The study referred to, first presented at the 2014 Society of Automotive Engineers World Congress, does indeed conclude that use of aluminium in new vehicles to boost fuel economy offers the smallest total carbon footprint among competing materials. It supports Greco’s argument that the use-phase is the most energy-intensive part of a vehicle’s life, accounting for more than 90% of automobile energy consumption and carbon emissions. Mining, production and manufacturing account for only 10%. Initial gains made by steel’s lower production phase emissions are therefore erased once a vehicle is out on the road.

“If you look at today’s situation, we can already recover 95% of the aluminium contained in end-of-life vehicles, and return it to the material cycle. Scrap generated by our customers is an important source of material” – Michael Hahne

According to researcher Sujit Das, “A full life-cycle environmental analysis confirms that, when compared to both traditional and advances steels in the areas of cumulative energy demand, potential ozone depletion and other likely factors in climate change, aluminium rises to the top as the best choice for the environment.”

Michael Hahne, VP Automotive at Novelis Europe, stresses that when it comes to LCA, the aluminium industry has an equally compelling case: “If the steel industry is loud, we can be louder,” he says. The important factor, he argues, is aluminium’s infinite recyclability, as re-melting the metal for further use is far less energy intensive than primary production, requiring around only 5% of that used for bauxite refining and electrolysis: “This clearly differentiates us from all other materials, and the more we can recycle, the bigger the benefits. If you look at today’s situation, we can already recover 95% of the aluminium contained in end-of-life vehicles, and return it to the material cycle. Scrap generated by our customers is an important source of material.”

Novelis, which also supplies the packaging industry, is the world’s largest aluminium recycler, with aspirations for a completely closed-loop system. Nearly 100% of aluminium cans in Europe, it says, are now recycled, and the job is on to increase the amount of recycled content in vehicles. Over the last two years, says Hahne, the company has returned some 50,000 tonnes of the metal back into production – the equivalent of 200,000 Jaguar XE bodies, he points out, which has ultimately prevented the release of 500,000 tonnes of CO2. Innovations like the company’s Novelis Advanz grade are designed for easy reintroduction into the manufacturing process.

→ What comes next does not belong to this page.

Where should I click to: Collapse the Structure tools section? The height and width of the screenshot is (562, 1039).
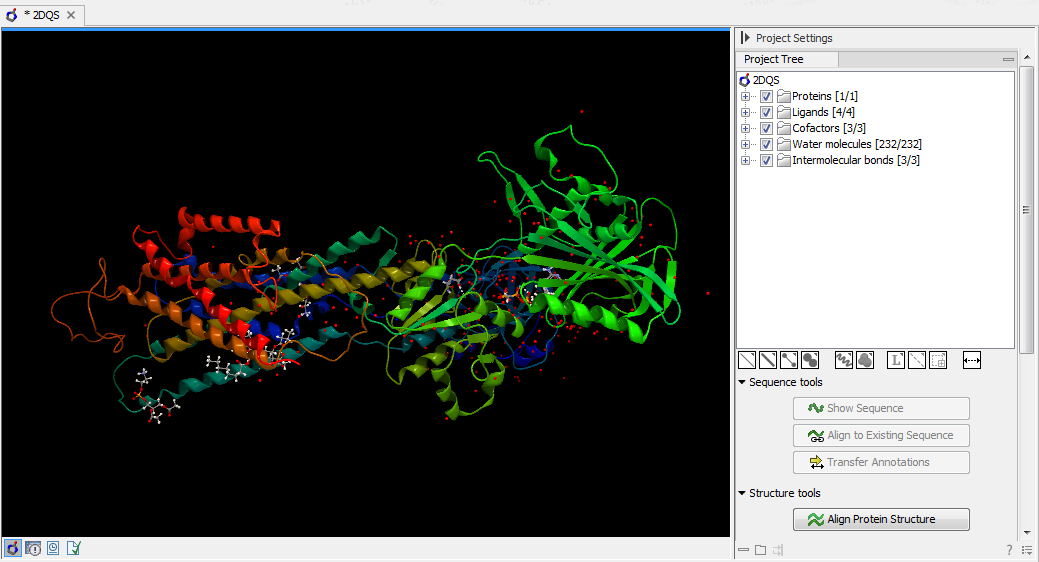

“Through a combination of good recycling capabilities and the lighter weight of the aluminium during the in-use phase of the cars, we believe the LCA is favourable for aluminium” – Peter Basten, Constellium

But of course, a car is a far more sophisticated product than a beverage can, and recovering the material from end-of-life vehicles can be tricky, particularly given the increase in multi-material designs. Steel’s ferrous nature gives it an advantage in this regard, with magnets easily able to recover scrapped material from shredded cars. Aluminium is non-ferrous, but Peter Basten, President of Packaging and Automotive Rolled Products at Constellium, explains that there are mature processes in place to counter this, called eddy currents (also known as Foucault currents). Conductors are used to create a magnetic field through induction, sorting different materials across different distances.

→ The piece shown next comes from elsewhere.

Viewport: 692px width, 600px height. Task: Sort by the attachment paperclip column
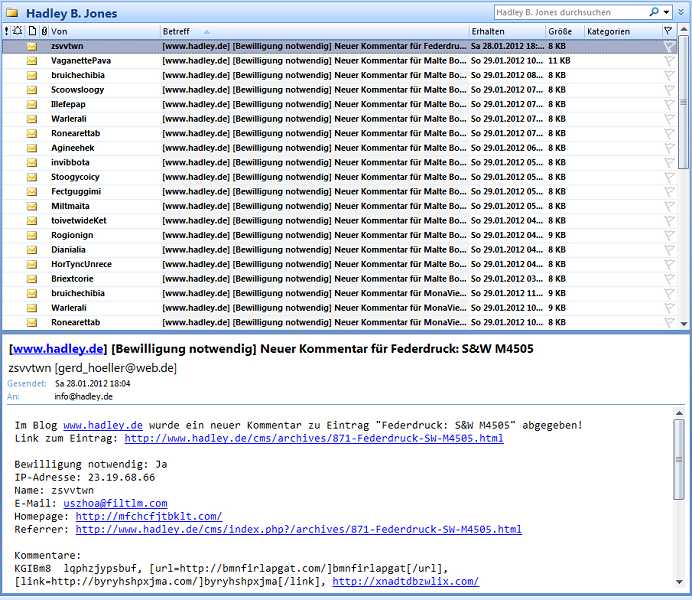click(x=43, y=32)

“This can segregate different types of material,” he says. “Magnetic parts like steel, for example, are taken out of the mix. And so through a combination of good recycling capabilities and the lighter weight of the aluminium during the in-use phase of the cars, we believe the LCA is favourable for aluminium.”

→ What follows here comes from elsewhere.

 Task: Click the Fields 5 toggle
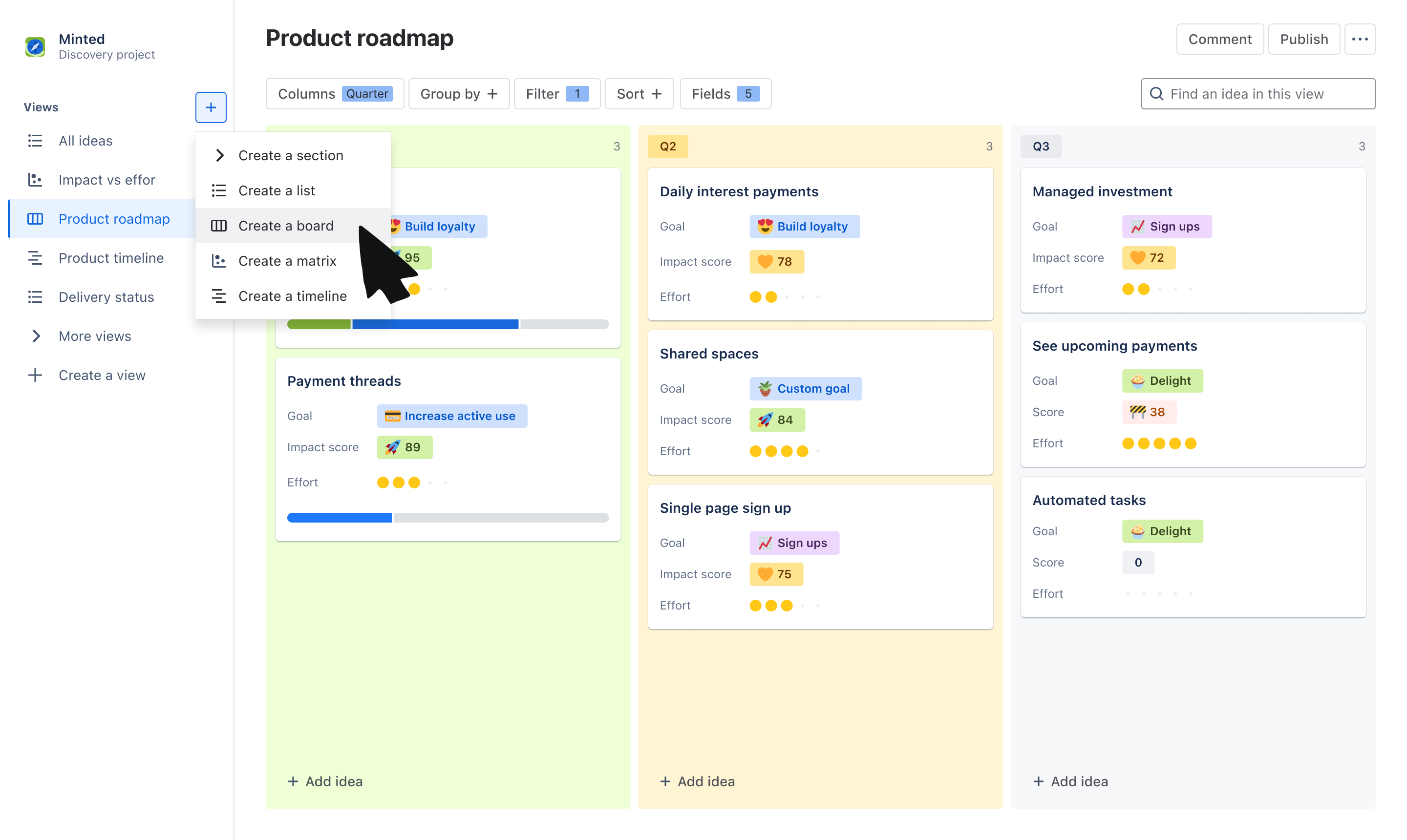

The company, he concludes, continues to invest heavily in recycling. Key will be having facilities worldwide, given that many vehicles will travel to different regions of the world once they reach the end of their life in the West. The aluminium industry does not deny the fact that its primary production process is less environmentally friendly, but with efforts ongoing, it hopes to reduce its dependence on the process.